## Given request
Reproduce the records verbatim, covering only the stretch from the line containing "Click the dropdown arrow beside Ford" through the line containing "coord(13,411)", both included, and omit the pictures from the answer.

## Exercise input
::::::

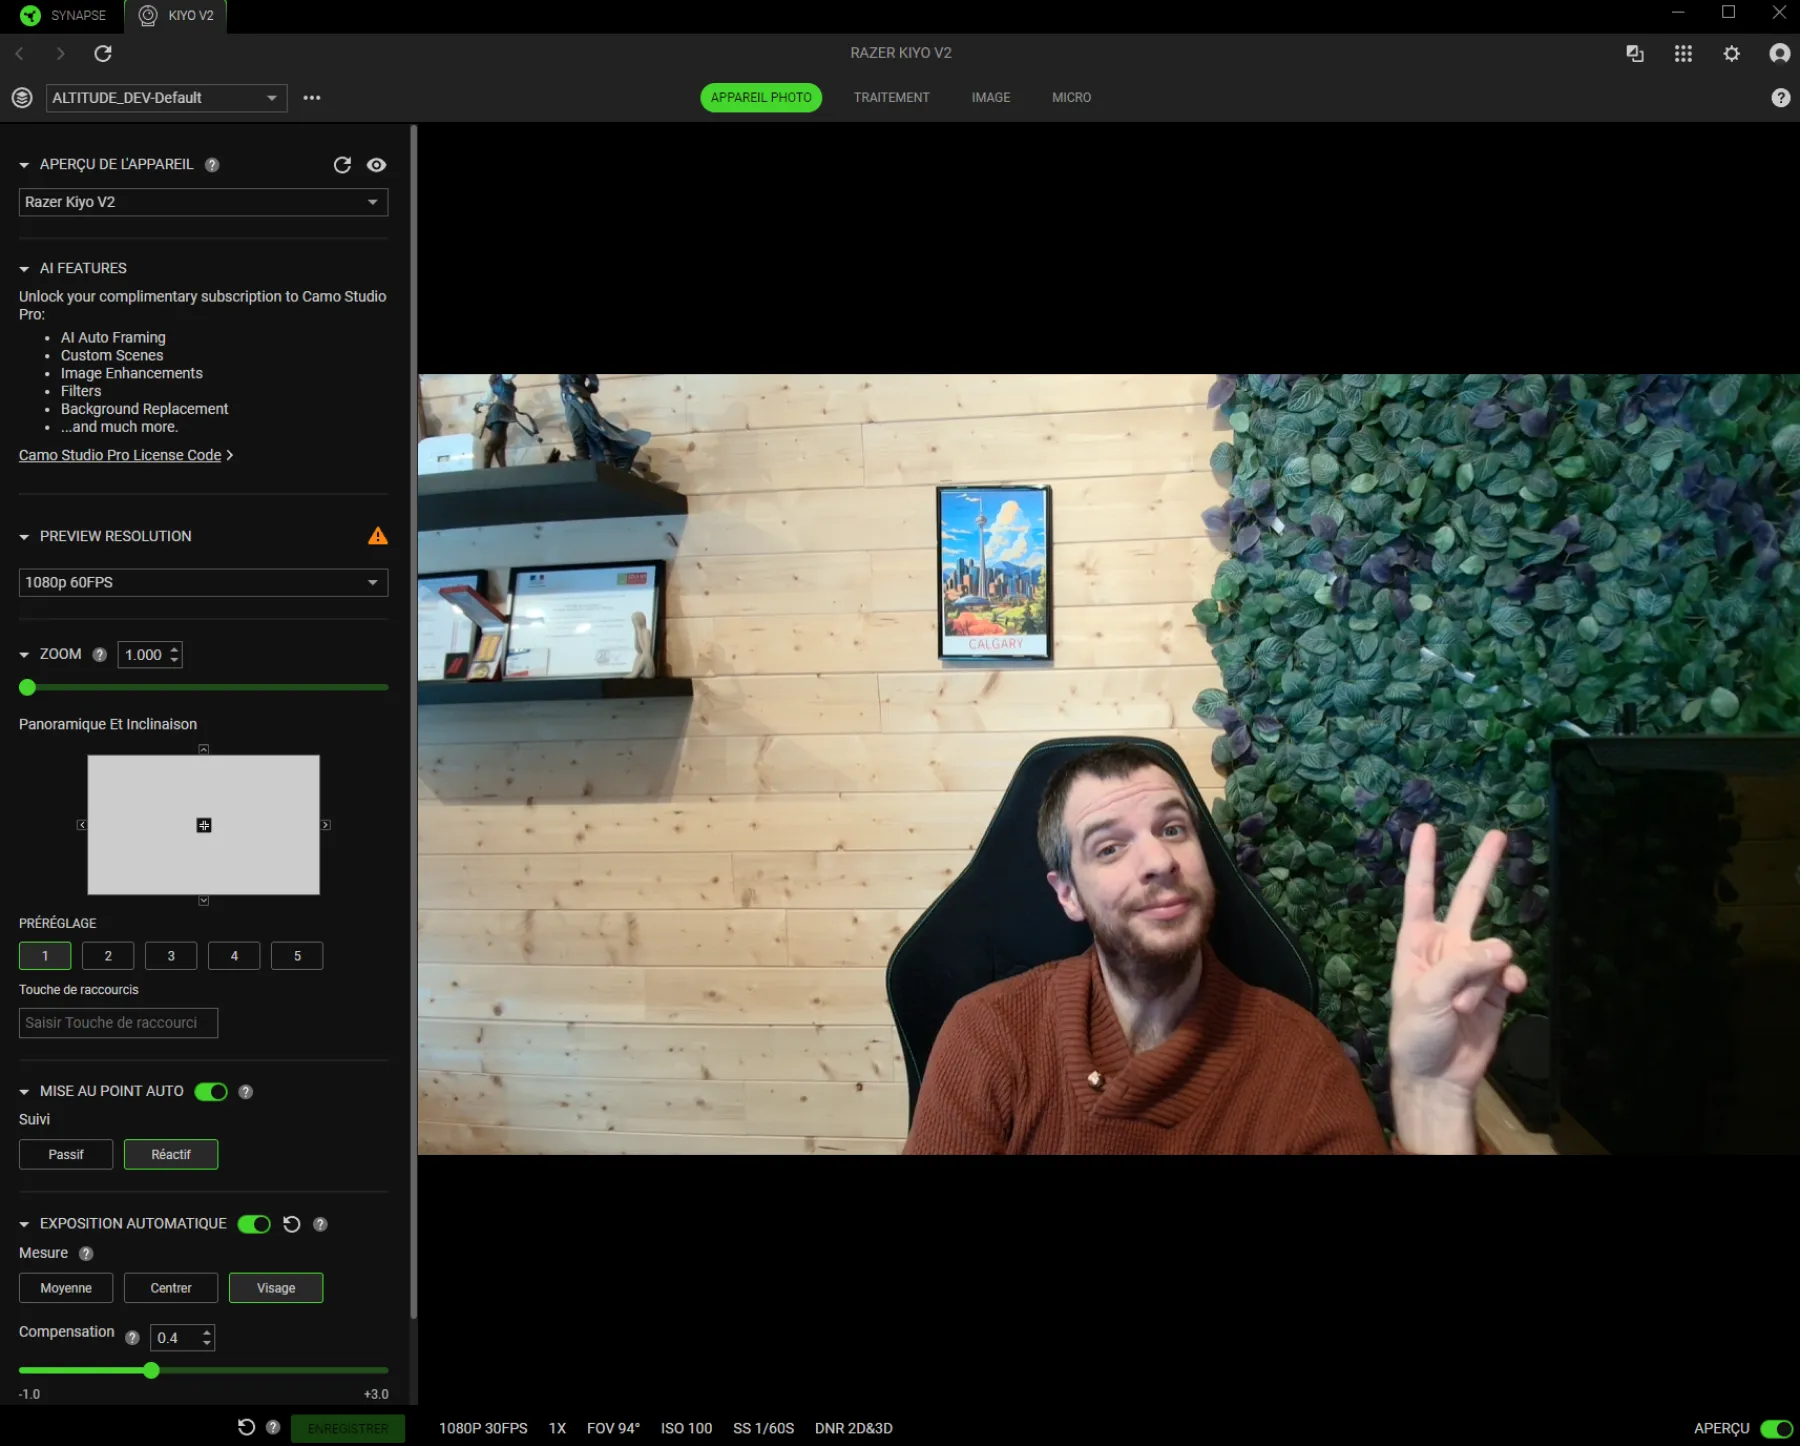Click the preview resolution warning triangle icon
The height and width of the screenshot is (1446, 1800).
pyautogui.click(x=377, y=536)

::::::

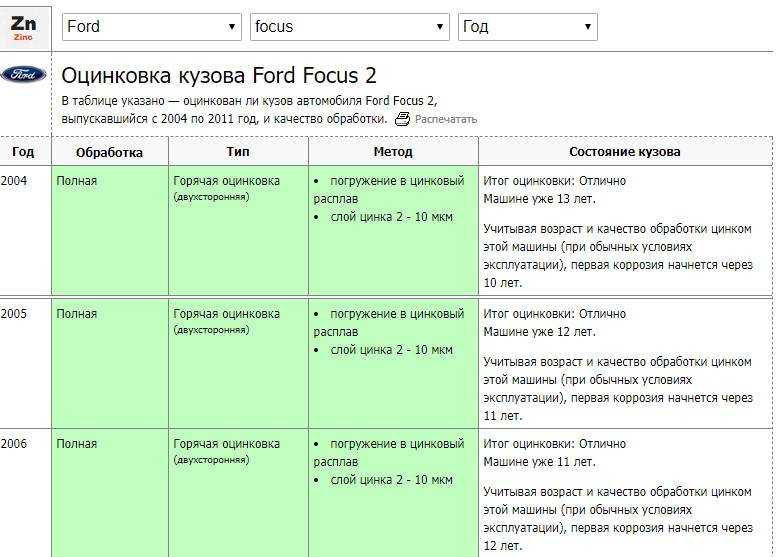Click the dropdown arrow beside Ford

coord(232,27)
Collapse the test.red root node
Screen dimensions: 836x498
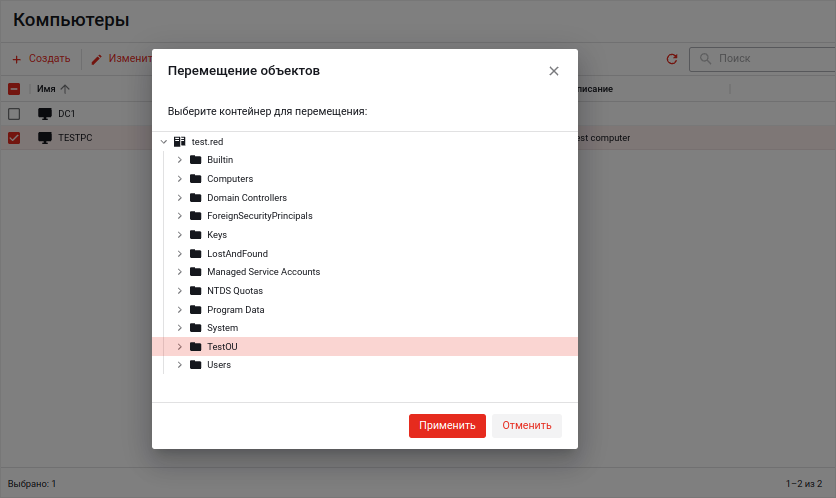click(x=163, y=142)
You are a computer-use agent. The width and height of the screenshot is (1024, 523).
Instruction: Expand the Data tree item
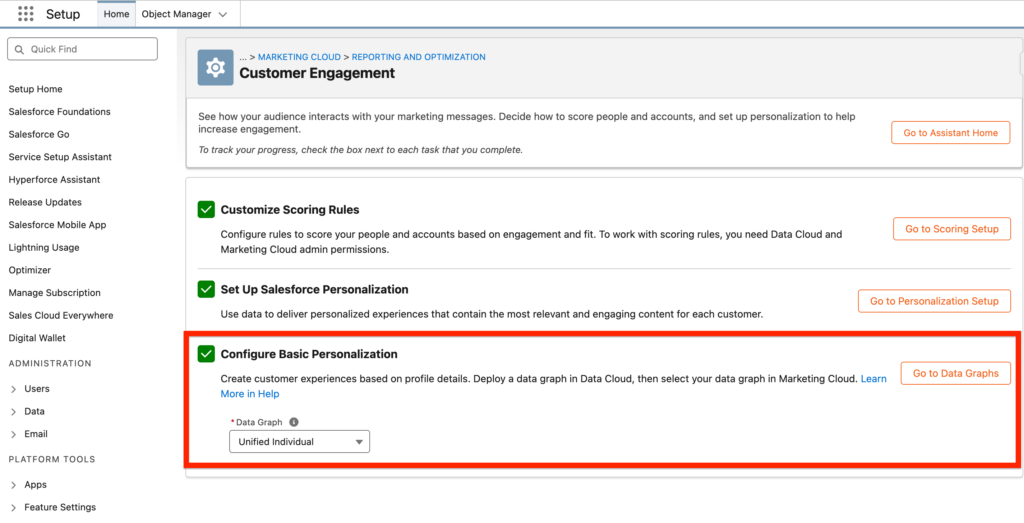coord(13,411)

::::::

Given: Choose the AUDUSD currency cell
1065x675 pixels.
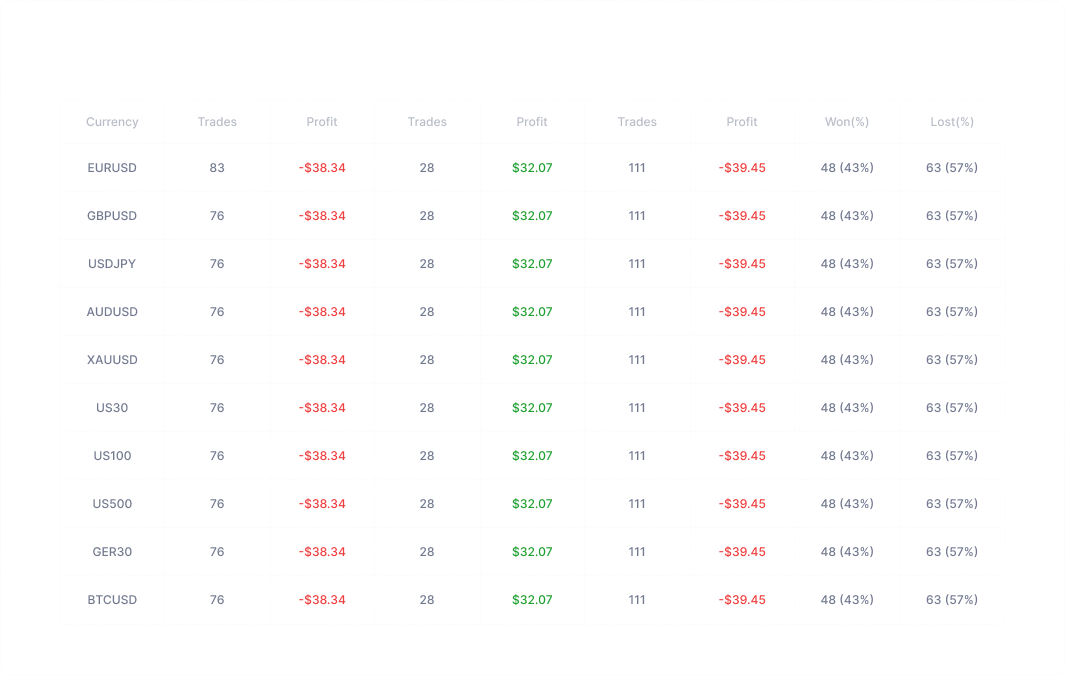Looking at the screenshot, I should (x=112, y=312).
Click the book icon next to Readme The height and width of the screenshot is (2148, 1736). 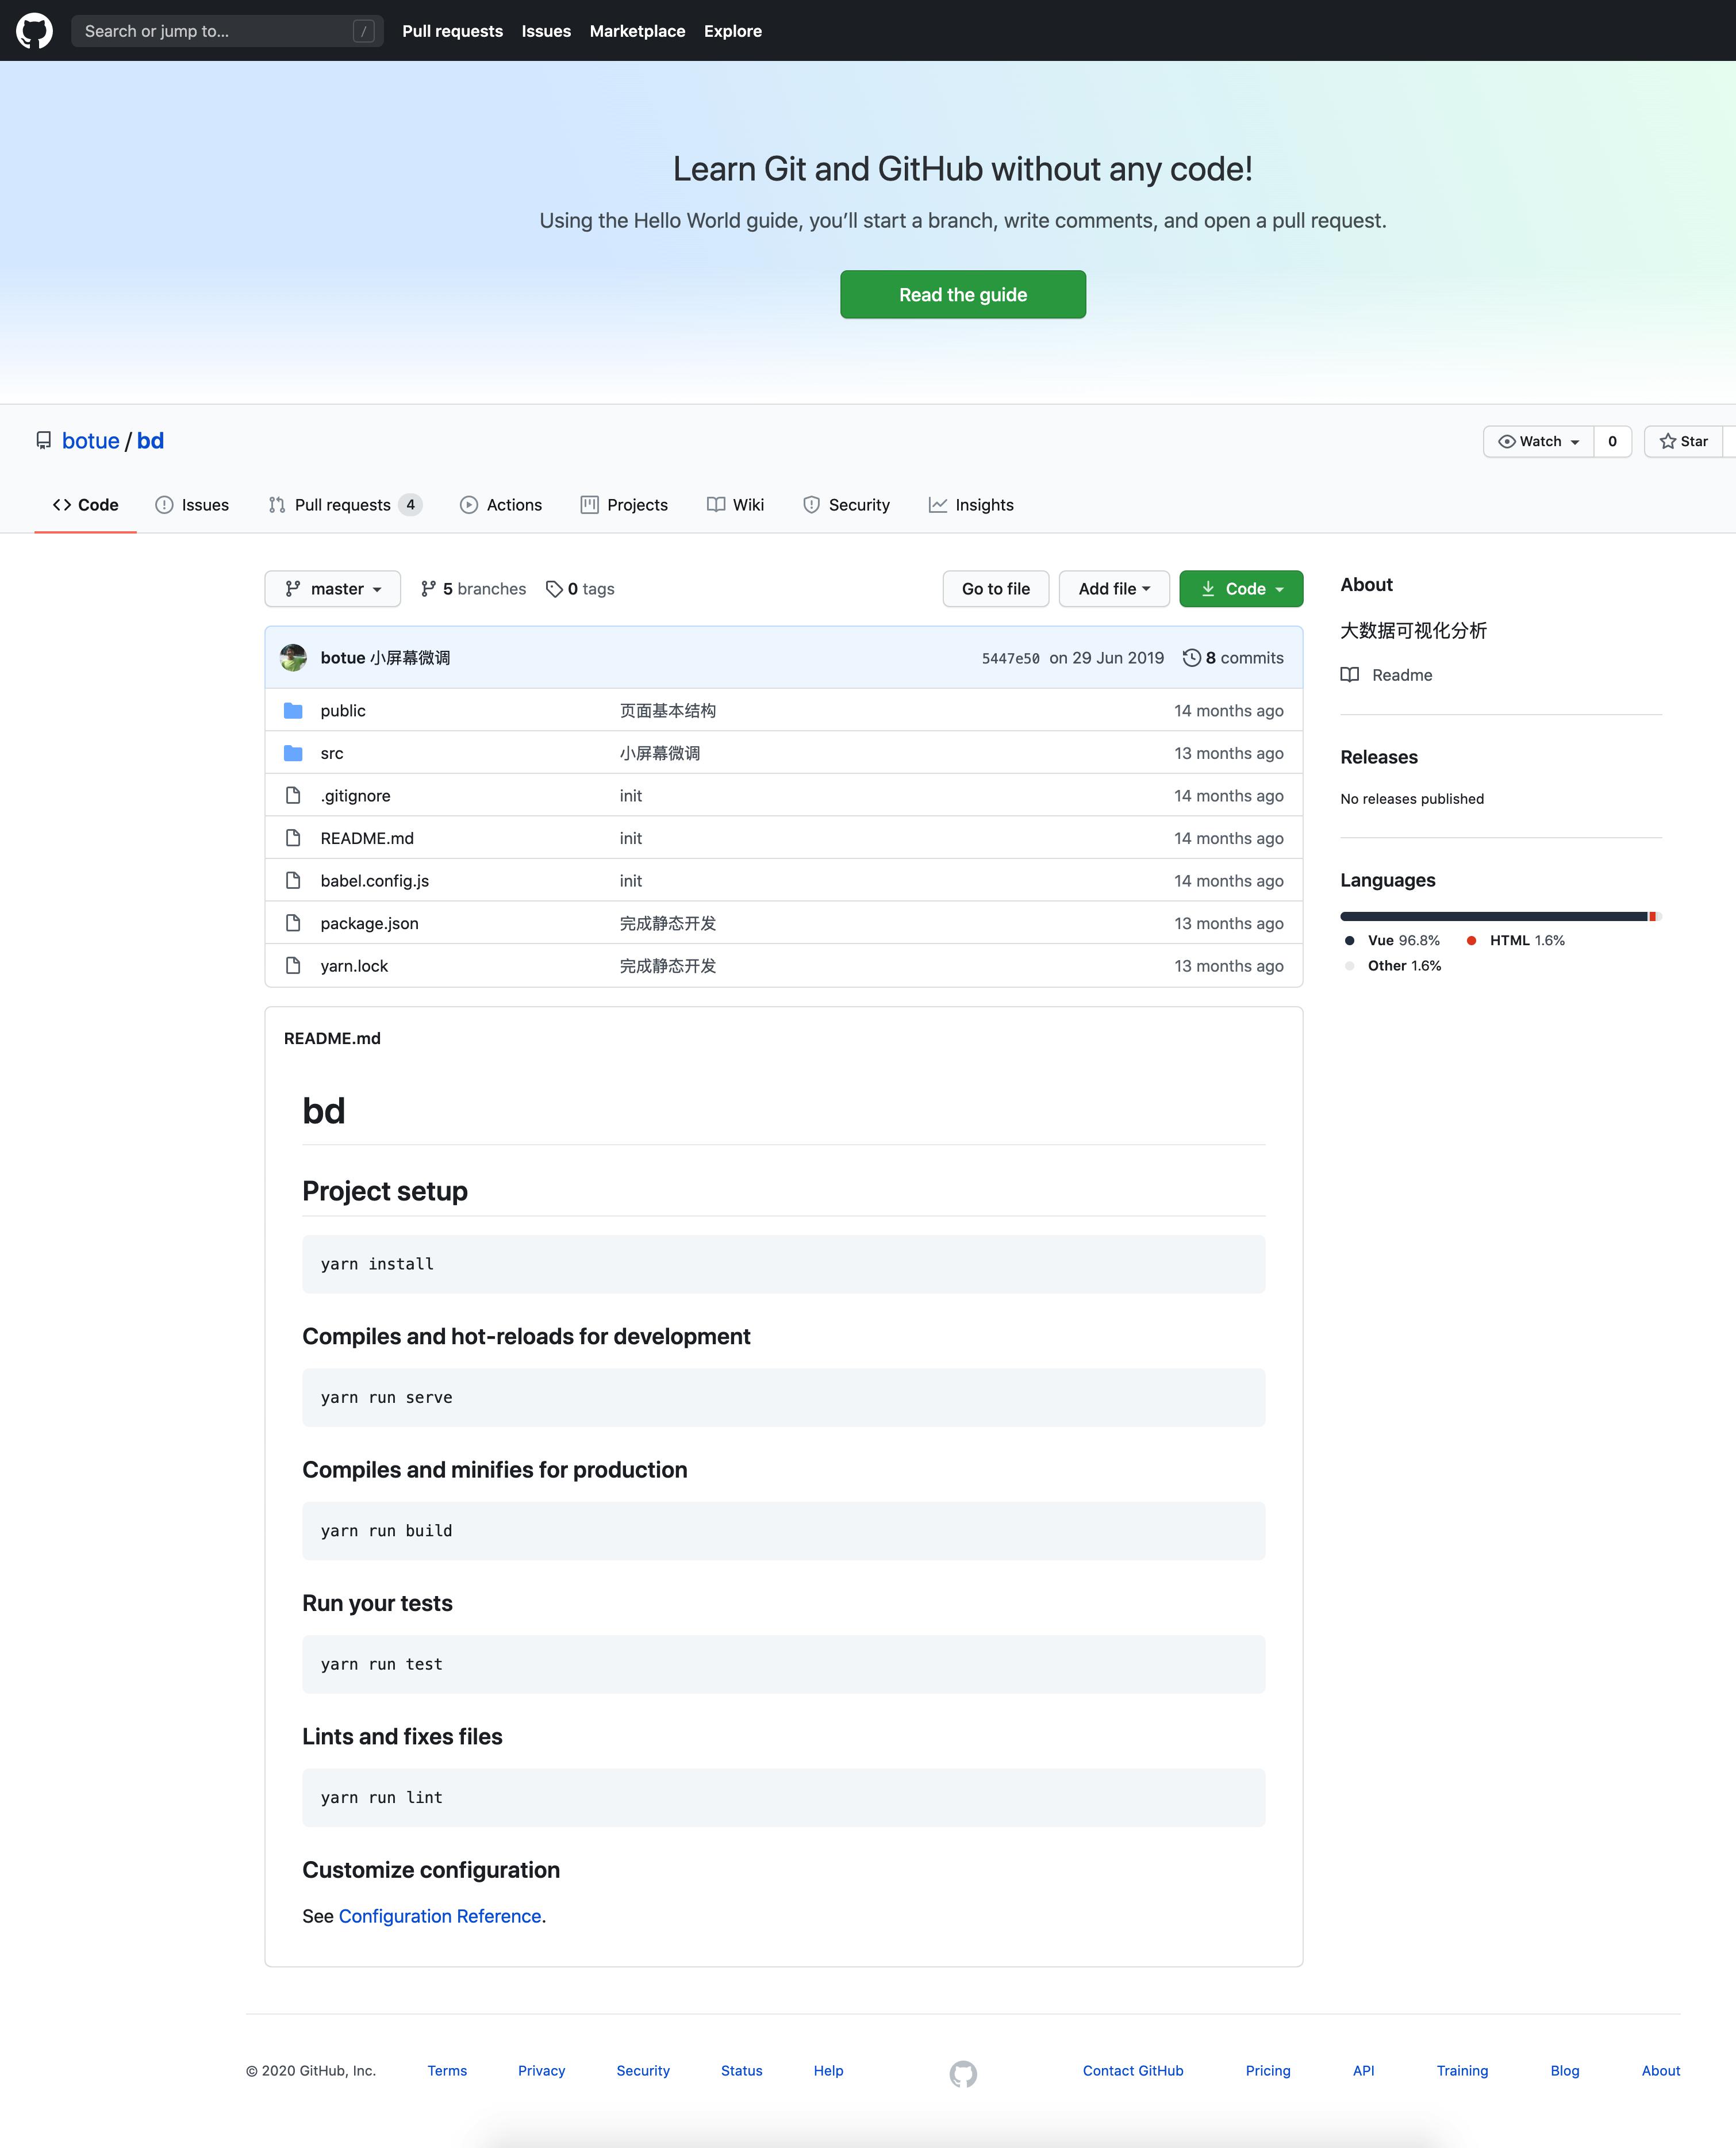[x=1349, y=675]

::::::

## Task output
Click the dropdown arrow beside Ford

coord(232,27)
Collapse the test.red root node
Screen dimensions: 836x498
click(x=163, y=142)
You are a computer-use agent. The width and height of the screenshot is (1024, 523).
Instruction: Expand the Data tree item
coord(13,411)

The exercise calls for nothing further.